Task to complete: Your reply should consist of the listing, copied exactly.

*** Opening of Material shown ***

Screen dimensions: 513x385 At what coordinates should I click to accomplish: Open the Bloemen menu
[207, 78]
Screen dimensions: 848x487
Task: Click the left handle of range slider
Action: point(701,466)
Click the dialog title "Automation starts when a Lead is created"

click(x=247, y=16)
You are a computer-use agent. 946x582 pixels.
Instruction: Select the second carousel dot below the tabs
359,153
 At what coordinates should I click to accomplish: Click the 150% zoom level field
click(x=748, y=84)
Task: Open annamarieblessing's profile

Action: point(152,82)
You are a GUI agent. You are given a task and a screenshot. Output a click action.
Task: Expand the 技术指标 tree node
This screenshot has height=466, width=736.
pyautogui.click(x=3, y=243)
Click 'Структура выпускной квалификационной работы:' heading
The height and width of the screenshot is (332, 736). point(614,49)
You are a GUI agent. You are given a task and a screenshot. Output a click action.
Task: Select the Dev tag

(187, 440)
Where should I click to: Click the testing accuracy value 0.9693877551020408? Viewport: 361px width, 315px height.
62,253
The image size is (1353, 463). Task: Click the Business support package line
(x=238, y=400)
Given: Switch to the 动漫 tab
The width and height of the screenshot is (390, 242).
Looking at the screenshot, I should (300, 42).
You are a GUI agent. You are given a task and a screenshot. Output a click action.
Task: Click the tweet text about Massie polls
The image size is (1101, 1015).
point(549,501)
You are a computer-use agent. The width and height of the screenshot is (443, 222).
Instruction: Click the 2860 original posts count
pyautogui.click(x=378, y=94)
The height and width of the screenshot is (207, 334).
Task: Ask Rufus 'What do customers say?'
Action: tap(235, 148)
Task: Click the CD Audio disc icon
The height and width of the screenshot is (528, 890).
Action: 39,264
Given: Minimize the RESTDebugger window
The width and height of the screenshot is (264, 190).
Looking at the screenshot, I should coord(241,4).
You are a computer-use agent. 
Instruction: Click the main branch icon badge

*** Close of Material shown ***

Reply:
Screen dimensions: 513x385 At what coordinates should I click to accomplish: Open the Bloemen menu
[207, 78]
Screen dimensions: 848x487
Task: Click the left handle of range slider
Action: point(701,466)
Click the dialog title "Automation starts when a Lead is created"

click(x=247, y=16)
You are a computer-use agent. 946x582 pixels.
Instruction: Select the second carousel dot below the tabs
359,153
 At what coordinates should I click to accomplish: Click the 150% zoom level field
click(x=748, y=84)
Task: Open annamarieblessing's profile

Action: point(152,82)
You are a GUI agent. You are given a task and a screenshot. Output a click action.
Task: Expand the 技术指标 tree node
This screenshot has height=466, width=736.
pyautogui.click(x=3, y=243)
Click 'Структура выпускной квалификационной работы:' heading
The height and width of the screenshot is (332, 736). point(614,49)
You are a GUI agent. You are given a task and a screenshot. Output a click action.
Task: Select the Dev tag

(187, 440)
Where should I click to: Click the testing accuracy value 0.9693877551020408? Viewport: 361px width, 315px height.
62,253
The image size is (1353, 463). Task: Click the Business support package line
(x=238, y=400)
Given: Switch to the 动漫 tab
The width and height of the screenshot is (390, 242).
Looking at the screenshot, I should (300, 42).
You are a GUI agent. You are given a task and a screenshot. Output a click action.
Task: Click the tweet text about Massie polls
The image size is (1101, 1015).
point(549,501)
You are a computer-use agent. The width and height of the screenshot is (443, 222).
Instruction: Click the 2860 original posts count
pyautogui.click(x=378, y=94)
The height and width of the screenshot is (207, 334).
Task: Ask Rufus 'What do customers say?'
Action: tap(235, 148)
Task: Click the CD Audio disc icon
The height and width of the screenshot is (528, 890).
Action: 39,264
Given: Minimize the RESTDebugger window
The width and height of the screenshot is (264, 190).
Looking at the screenshot, I should coord(241,4).
You are a computer-use agent. 
Instruction: Click the main branch icon badge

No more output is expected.